Met het ontwaken is ook je tegenwoordigheid teruggekeerd. Maar ik blijf verward. Als een slaapwandelaar die aangeroepen wordt bij zijn naam. Ik herinner me die sensatie als kind. Ik viel van de trap. Toen men mij opraapte aan de onderste trede was ik maar half wakker. Ook nu. Mijn geheele wezen en al zijn verlangens vertoefden in die andere sfeer, die sfeer zonder dimensies. Je roept me bij mijn naam. Ik krijg een schok. Ik duizel. Ik ben niet gansch gewekt. Ik begrijp me niet; ik herken me niet. Drie kwart mijner natuur verwijlt nog ginds. Ik heb meelijden met Anny. Pleeg ik verraad jegens haar, aan wie ik mij verpandde? Of doe ik wat zij wenscht? Hoe het te weten? Je stem kan mij wéér roepen. Ik zou het willen. Tot zij duidelijk is. Teeder. Warm. Hartstochtelijk. Argeloos. Zonder bedenken. Maar wat vraag ik! Een onmetelijke weldaad. Iets als het mirakel van Lazarus. "En Hij sidderde" zegt het evangelie van Johannes. Ook jij misschien zult sidderen. Wat kan ik je weerom geven? Ik kan je alleen geven, trachten te geven "de volwassenheid" vereenigd met "de liefelijkheid". Het gros der menschen kent ze niet. Zij is slechts vergund aan enkelen, aan weinigen. De jeugd die niets mist, niets missen wil, niets missen mag, ook niet "de geliefde zijn". Maar wat roert er, wat roerde er in je hart? Ik kan het niet eens gissen. Zal ik je roepen nog hooren? Alles hangt af van jou. Ik hang af van jou.
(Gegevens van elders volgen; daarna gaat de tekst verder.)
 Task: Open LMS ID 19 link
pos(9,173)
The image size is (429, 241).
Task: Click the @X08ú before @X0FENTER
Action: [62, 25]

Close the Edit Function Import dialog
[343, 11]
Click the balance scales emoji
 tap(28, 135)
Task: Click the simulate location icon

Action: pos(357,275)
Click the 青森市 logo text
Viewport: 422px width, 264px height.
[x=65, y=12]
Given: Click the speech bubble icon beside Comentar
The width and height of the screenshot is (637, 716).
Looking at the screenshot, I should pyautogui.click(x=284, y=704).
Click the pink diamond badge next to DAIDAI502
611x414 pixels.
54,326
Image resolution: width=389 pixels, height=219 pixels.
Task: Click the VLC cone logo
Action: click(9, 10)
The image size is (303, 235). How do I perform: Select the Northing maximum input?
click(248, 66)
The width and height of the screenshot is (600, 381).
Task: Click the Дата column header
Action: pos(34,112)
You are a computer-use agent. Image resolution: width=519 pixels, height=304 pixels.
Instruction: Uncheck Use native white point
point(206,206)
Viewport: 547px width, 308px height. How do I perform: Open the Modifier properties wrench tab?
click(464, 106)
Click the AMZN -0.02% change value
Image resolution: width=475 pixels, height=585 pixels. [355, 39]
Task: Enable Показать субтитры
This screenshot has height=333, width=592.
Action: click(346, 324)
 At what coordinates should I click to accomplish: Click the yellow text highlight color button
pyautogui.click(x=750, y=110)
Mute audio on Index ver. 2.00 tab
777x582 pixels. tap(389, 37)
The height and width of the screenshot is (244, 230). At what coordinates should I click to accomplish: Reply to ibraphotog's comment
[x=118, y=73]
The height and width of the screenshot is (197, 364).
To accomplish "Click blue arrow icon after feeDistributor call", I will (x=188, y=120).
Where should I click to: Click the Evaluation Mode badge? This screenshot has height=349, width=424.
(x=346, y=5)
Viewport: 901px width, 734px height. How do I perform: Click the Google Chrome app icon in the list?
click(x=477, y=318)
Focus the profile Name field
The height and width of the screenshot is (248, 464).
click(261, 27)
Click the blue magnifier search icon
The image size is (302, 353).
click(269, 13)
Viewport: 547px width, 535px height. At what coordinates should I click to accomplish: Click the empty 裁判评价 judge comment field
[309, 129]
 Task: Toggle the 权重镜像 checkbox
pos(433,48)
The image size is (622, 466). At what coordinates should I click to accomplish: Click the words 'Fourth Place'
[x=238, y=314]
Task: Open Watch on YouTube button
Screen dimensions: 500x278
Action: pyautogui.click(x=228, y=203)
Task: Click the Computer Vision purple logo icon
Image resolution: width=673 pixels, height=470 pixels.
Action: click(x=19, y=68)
Nu jij mijn terminologie "Veel liefs en alle goeds" gebruikt bespeur ik opeens hoe armzalig die woorden zijn! Alle woorden. Alle formules. Wanneer je niet ervaart, niet voelt wat ik op dit oogenblik voel, wanneer jij op je beurt niet vibreert, dan dient al dit geschrijf tot niets.